Encart 5 : Projet de loi immigration : la Défenseure des droits alerte sur les graves atteintes aux droits des étrangers
La Défenseure des droits (DDD), Claire Hédon, a été auditionnée le 17 novembre par les rapporteurs-rices de la Commission des lois de l’Assemblée nationale sur le projet de loi dit « pour contrôler l’immigration, améliorer l’intégration ». Dans son intervention, la DDD a alerté sur la « méthode » et les « conditions » dans lesquelles ce texte est débattu, en dénonçant notamment une « inflation législative délétère en matière de droit des étrangers », ainsi que « l’économie générale de ce nouveau projet de loi, qui marque un très net recul des droits fondamentaux des étrangers ». La Défenseure des droits avait émis un premier avis sur le projet de loi soumis au Sénat en février 2023 en pointant différentes difficultés. Devant les rapporteurs-rices de la commission des Lois, la Défenseure des droits a alerté sur trois axes particulièrement problématiques :
- Le projet de loi multiplie les dispositifs de sanction et les mesures coercitives applicables aux étrangers, en se prévalant d’un objectif de protection de l’ordre public dont il ne s’agit évidemment pas de nier l’importance, mais dont les contours sont de plus en plus flous ;
- Il accroit démesurément les exigences d’intégration concomitamment à une précarisation sans précédent du droit au séjour et de l’accès à la nationalité, au risque d’augmenter le nombre d’étrangers en situation irrégulière ;
- Il remet profondément en cause les équilibres existants et menace ainsi les droits de tous, notamment en matière d’accès à la santé.

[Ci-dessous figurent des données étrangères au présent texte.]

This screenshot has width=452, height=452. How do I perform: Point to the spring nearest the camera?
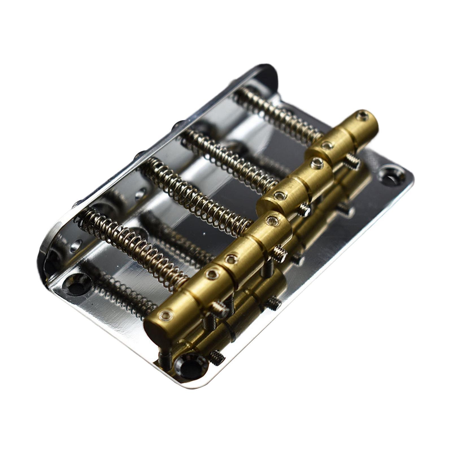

« Aujourd’hui, le texte issu des débats au Sénat est profondément déséquilibré et particulièrement défavorable aux droits des étrangers. Ce déséquilibre me paraît préjudiciable à l’intérêt général et à la cohésion sociale », explique Claire Hédon. « Dans mon avis sur la première version du texte, je déplorais un projet qui ne tenait pas suffisamment compte de certains publics vulnérables. Je m’alerte aujourd’hui d’un projet qui les cible particulièrement et tend à renforcer leur précarité ». À la suite de la publication de son discours devant les rapporteurs-rices de la Commission des lois de l’Assemblée nationale, la Défenseure des droits publiera prochainement un avis détaillé sur l’ensemble du projet de loi.